Anderssen se levantó.

—¡Correcto! Iré a casa y lo aclararé con ella —dijo.

—Si puedo hacer una sugerencia, señor —dijo Henry—. Yo no lo haría.

—Seguramente que lo haré. ¿Por qué no?

—En el interés de la armonía familiar, sería bueno si le deja tener esta victoria. Imagino que casi está arrepentida y que no es posible que lo repita. Usted dijo que ella se había comportado muy bien el último mes. ¿No es suficiente que usted sepa en su corazón cómo lo hizo, de modo que no se sienta derrotado? Sería la victoria de ella, sin su derrota, y usted tendría lo mejor de los dos mundos.

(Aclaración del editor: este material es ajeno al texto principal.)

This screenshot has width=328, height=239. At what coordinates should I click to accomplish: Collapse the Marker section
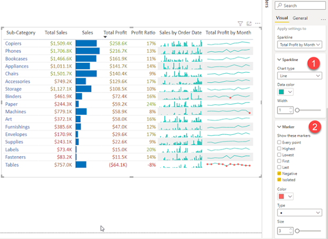[x=279, y=127]
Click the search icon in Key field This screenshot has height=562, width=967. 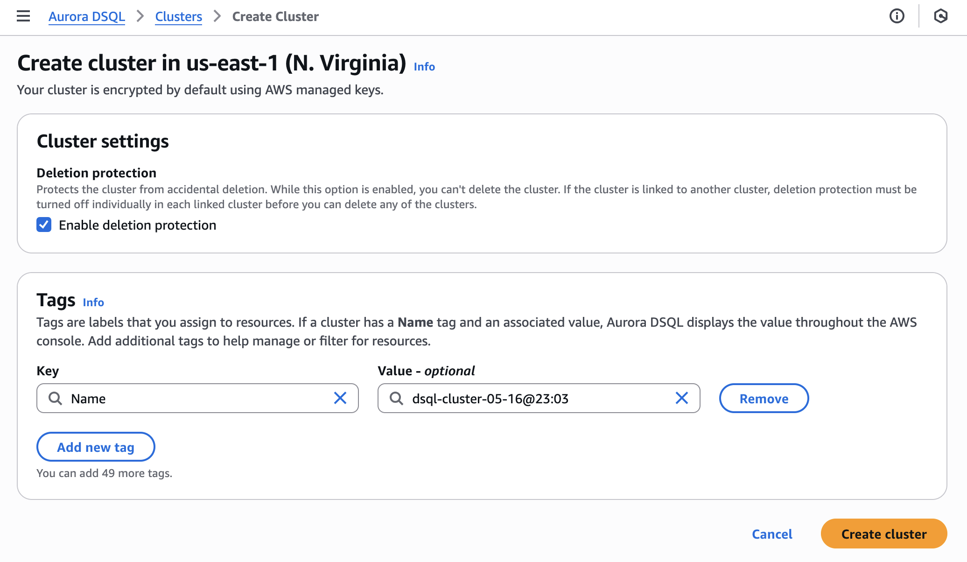[x=56, y=398]
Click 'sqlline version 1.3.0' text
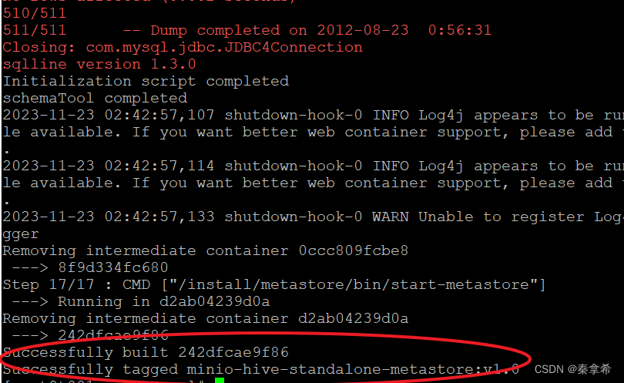Screen dimensions: 624x383 click(x=99, y=64)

Lentamente, Anderssen se sentó y, en medio de un ligero palmoteo de aplausos de los viudos Negros, dijo:

—Usted puede tener razón, Henry.

—Creo que la tengo —dijo Henry.

Postfacio

Realmente, a éste lo soñé.

No recuerdo mis sueños frecuentemente y realmente no les doy importancia. (En esto difiero de mi querida esposa, Janet, que es psiquiatra y psicoanalista, y los considera importantes guías de lo que hace funcionar a una persona. Por supuesto, ella puede tener razón).

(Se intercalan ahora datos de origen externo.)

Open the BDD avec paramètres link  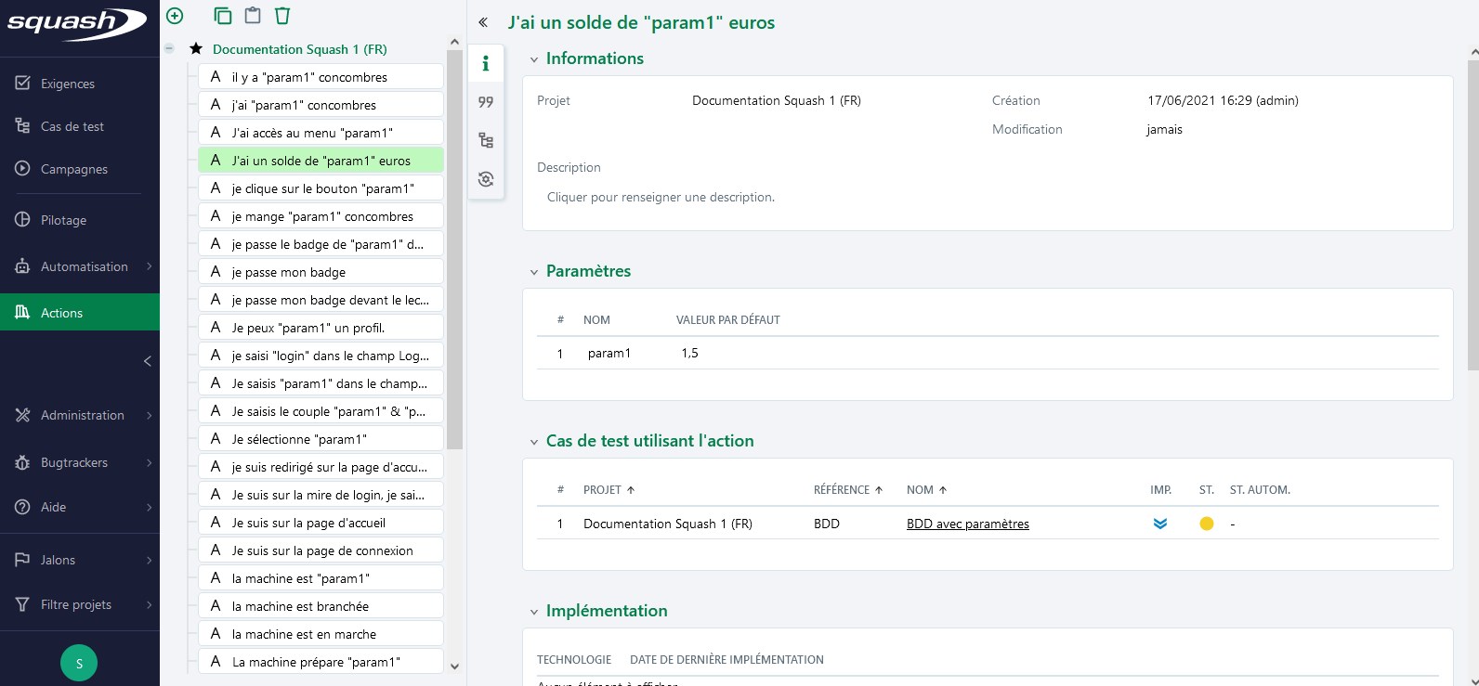tap(967, 524)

De todos modos, aun cuando recuerdo mis sueños, parecen ser notablemente no interesantes ya que no contienen elementos de fantasía o imaginación. Es como si utilizara la provisión completa en mis escritos, sin dejar nada para los sueños.

En un sueño, sin embargo, seguía a alguien hacia un salón comedor y encontré que había desaparecido inexplicablemente. Estaba bastante asombrado, porque, como dije, ni en mis sueños desafío las leyes de la naturaleza. Una búsqueda a través de la habitación finalmente localizó a la persona que estaba buscando en el lugar donde se escondió la heroína de la historia precedente.

Le miré y le dije (y eso me ayudó), “Qué estupenda idea para una historia de los Viudos negros”.

Afortunadamente desperté en ese momento y, por una vez, el sueño estaba fresco en mi mente. Acto seguido almacené la idea en mi memoria en vigilia y en la siguiente oportunidad escribí la historia, y apareció en el número de octubre de 1984 del EQMM.

No puedo dejar de pensar que si hubiera podido soñar todos mis trucos, la vida hubiera sido mucho más fácil.